Happy Halloween! I love this holiday, despite my horror of horror films (and tendency to get freaked out when staying in the tower rooms of Victorian bed-and-breakfasts). It's an excuse to dress up and become someone imaginary (a thrill for a lover of the magical in literature), and a time to turn everything upside down: our version of the Carnival that provides a safe space for our strangest and silliest impulses. Whether or not you're planning on doing anything scary, eerie or carnivalesque today, it's a good time to get into the spirit of the macabre, if only as a break from your utterly reasonable interests the rest of the year. Here are a couple of suggestions.
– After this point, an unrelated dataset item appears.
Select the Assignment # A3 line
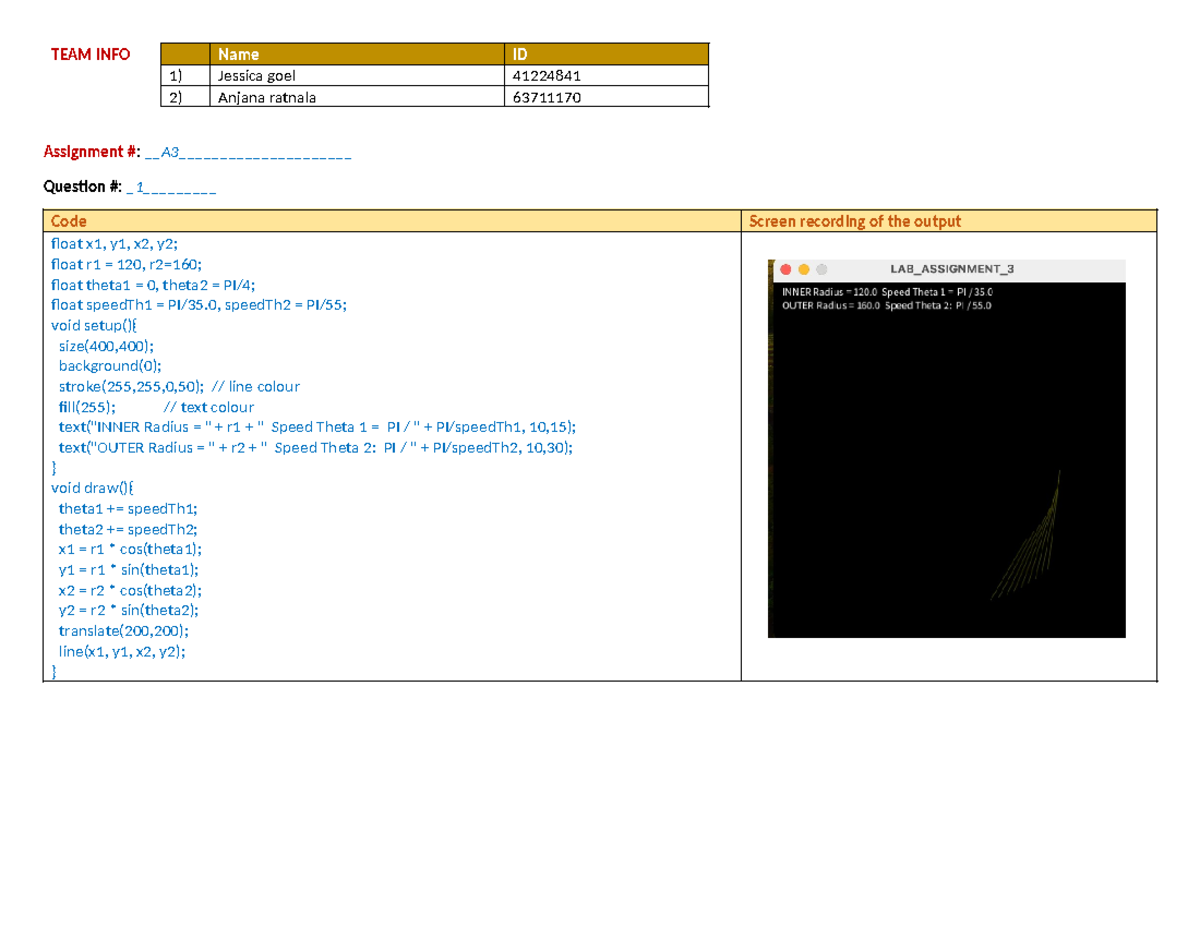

Chas Addams, the New Yorker cartoonist and creator of the Addams Family, is the subject of a new bio by Linda Davis that looks pretty great. Check out this excerpt and some cartoons on the NPR website.

It's a great day to check out And Now The Screaming Starts, a blog dedicated to all things strange and scary (though it's more delightfully odd than actually frightening). Book reviews of WORLD WAR Z and Lives and Loves of Daisy and Violet Hilton: A True Story of Conjoined Twins are just the beginning. Check out the links at right for more goofy horror blogs.

And if you're on your way to the Manhattan Halloween Parade, stop by McNally Robinson Booksellers after 5 for our own bit of spooky weirdness: the funerary violin stylings of Rohan Kriwaczek, author of AN INCOMPLETE HISTORY OF THE ART OF FUNERARY VIOLIN. Check out the NPR piece for the backstory on this enigmatic work, and Rohan's website for his own presentation of the matter. I'm looking forward to some dressing up, eating candy, and listening to some appropriately eerie music for the dead on this day of appreciation for the literary weird.

Happy Halloween!

Comments

Anonymous said…
Also the new Susanna Clarke book is out, that's kinda Halloweeny.
Sophie Vogt said…
Jim Harris at Prairie Lights Books recently sent me an advance copy of AN INCOMPLETE HISTORY OF THE ART OF FUNERARY VIOLIN and I must take issue with his colleague Paul Ingram’s assessment that the book is a hoax. My belief is that the Rohan Kriwaczek hoax is itself a hoax.

Let me explain. I am the director of MuseumZeitraim Leipzig and a former curator at The Wassmann Foundation, Washington, D.C. Research and scholarship at both institutions confirms that the Leipzig composer Hugo Wassmann, brother of the renowned artist Johann Dieter Wassmann, was an active member of the Lutheran wing of Leipzig’s Guild of Funerary Violinists in the 1890s. Hugo’s ultimate falling out with the Guild came in 1901 over his efforts to introduce the saxophone to funerary rights, a practice that would eventually take hold in the city of New Orleans with great success, although not among Lutherans. Hugo was a former captain in the Prussian army and regularly composed military marches inclusive of the saxophone.

Here in Leipzig, the funerary violin has a long and crucial history, most often associated with Heironymous Gratchenfleiss. Gratchenfleiss’s extensive archives were in the care of Musikinstrumenten-Museum der Universität Leipzig, part of the Grassi Museum, but lost forever when the complex was gutted by fire in an Allied bombing raid on 3 December 1943.

The un-sourced (and poorly translated) letter Kriwaczek quotes referencing Gratchenfleiss, dated 14 September 1787 (pp 62-63), which he simply describes as “by an unknown man named Fredrik,” is in fact by the pen of Fredrik Wassmann, grandfather of Johann and Hugo, describing the funeral of their great-grandfather, a funeral Gratchenfleiss performed. An original copy of the letter is in the archives of The Wassmann Foundation. The liberties Kriwaczek takes with his facts would appear to be part of a larger narrative strategy to make it appear he has created a hoax, when he hasn’t. What a dull book it would have been otherwise.

Intriguing.

Tschüss,

Sophie Vogt
Director
MuseumZeitraum Leipzig
Book Nerd said…
Hi Sophie,

Thanks for weighing in. I have to agree with GalleyCat (link here: http://www.mediabistro.com/galleycat/lecture_circuit/finally_a_fake_writer_we_can_admire_46499.asp) in admiring both your efforts and Rohan's. Keep on doing what you're doing -- we're all enjoying it!

(And he was a very charming and entertaining speaker on Halloween night, with earnest devotion to the music he loves. Our bookstore now has among the only signed copies of FUNERARY VIOLIN in the country -- I'll save one for you if you like.)